SCID is a genetic disorder that is only detectable with screening. There are usually no clues at birth that a baby has SCID, although these babies are prone to recurrent, lifethreatening infections in the first 6 months of life because of faulty immune systems. They eventually die from complications. Currently, many infants with SCID do not receive a diagnosis until it is too late for treatment to be effective. SCID can often be cured with a bone marrow transplant.
NSO now screens all babies born in the province for 29 disorders, including SCID which
was added August 12. This is the first time that screening can offer not only effective
treatment, but a complete cure for a disease.
"Our daughter Brooklyn died of SCID because there was no screening for the disorder," says Lori Peters. “However, we had our son Ethan tested when he was a baby and he is now a healthy 8 year-old, thanks to early detection, the care of Dr. Roifman and a bone marrow transplant. It is absolutely critical that every baby is screened for this disorder.”
"This is a monumental triumph to children born with SCID and to their families” says Dr. Chaim Roifman, Pediatric Immunologist and Scientist at The Hospital for Sick Children in Toronto, Director of the Jeffrey Modell Centre for Primary Immunodeficiency and Chairman of Immunodeficiency Canada. “Newborn screening will detect this problem early before complications develop, and allow for prompt life-saving interventions. It will no doubt save many lives and prevent suffering of children.” Dr. Roifman nominated SCID to be added to newborn screening in Ontario.

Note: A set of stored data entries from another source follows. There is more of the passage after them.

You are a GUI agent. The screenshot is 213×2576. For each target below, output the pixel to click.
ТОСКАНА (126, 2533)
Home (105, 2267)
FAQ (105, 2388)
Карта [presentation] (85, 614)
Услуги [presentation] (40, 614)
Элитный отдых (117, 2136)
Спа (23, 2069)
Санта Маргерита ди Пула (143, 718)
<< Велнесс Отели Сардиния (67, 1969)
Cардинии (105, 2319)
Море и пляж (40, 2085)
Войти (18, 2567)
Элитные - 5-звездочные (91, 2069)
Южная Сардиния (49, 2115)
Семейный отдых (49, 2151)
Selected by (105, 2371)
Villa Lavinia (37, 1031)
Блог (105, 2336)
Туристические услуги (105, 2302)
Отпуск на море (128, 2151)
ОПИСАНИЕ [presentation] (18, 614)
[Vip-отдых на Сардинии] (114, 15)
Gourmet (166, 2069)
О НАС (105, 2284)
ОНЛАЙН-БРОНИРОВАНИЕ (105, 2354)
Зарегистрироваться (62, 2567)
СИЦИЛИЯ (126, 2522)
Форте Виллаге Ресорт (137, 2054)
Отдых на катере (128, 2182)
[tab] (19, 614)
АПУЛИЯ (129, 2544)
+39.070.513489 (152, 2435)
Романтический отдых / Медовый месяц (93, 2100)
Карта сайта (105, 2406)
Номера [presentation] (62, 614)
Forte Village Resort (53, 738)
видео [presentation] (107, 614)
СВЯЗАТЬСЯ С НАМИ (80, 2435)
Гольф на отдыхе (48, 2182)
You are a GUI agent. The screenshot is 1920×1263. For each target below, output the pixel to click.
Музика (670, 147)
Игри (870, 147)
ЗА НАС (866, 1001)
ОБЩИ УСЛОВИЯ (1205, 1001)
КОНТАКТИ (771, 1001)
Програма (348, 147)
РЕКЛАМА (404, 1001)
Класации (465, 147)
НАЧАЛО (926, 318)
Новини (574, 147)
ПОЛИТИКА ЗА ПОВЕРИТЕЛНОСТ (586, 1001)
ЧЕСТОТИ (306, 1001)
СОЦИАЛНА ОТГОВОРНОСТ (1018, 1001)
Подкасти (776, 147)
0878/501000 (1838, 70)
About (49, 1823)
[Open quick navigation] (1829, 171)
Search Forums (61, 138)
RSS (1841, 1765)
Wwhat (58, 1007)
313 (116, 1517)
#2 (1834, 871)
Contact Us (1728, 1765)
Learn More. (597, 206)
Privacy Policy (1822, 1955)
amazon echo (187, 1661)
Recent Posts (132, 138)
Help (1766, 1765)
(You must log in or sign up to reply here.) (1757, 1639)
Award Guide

"With this simple screen, we will be able to save the lives of the 5-10 babies born with SCID in Ontario each year," says Dr. Pranesh Chakraborty, Director of Newborn Screening Ontario. “We are very thankful that the Government of Ontario made the decision to screen every newborn for SCID, and provided the funding for us to do this. Newborn screening gives kids with rare diseases the chance to access the treatments that can literally save their lives"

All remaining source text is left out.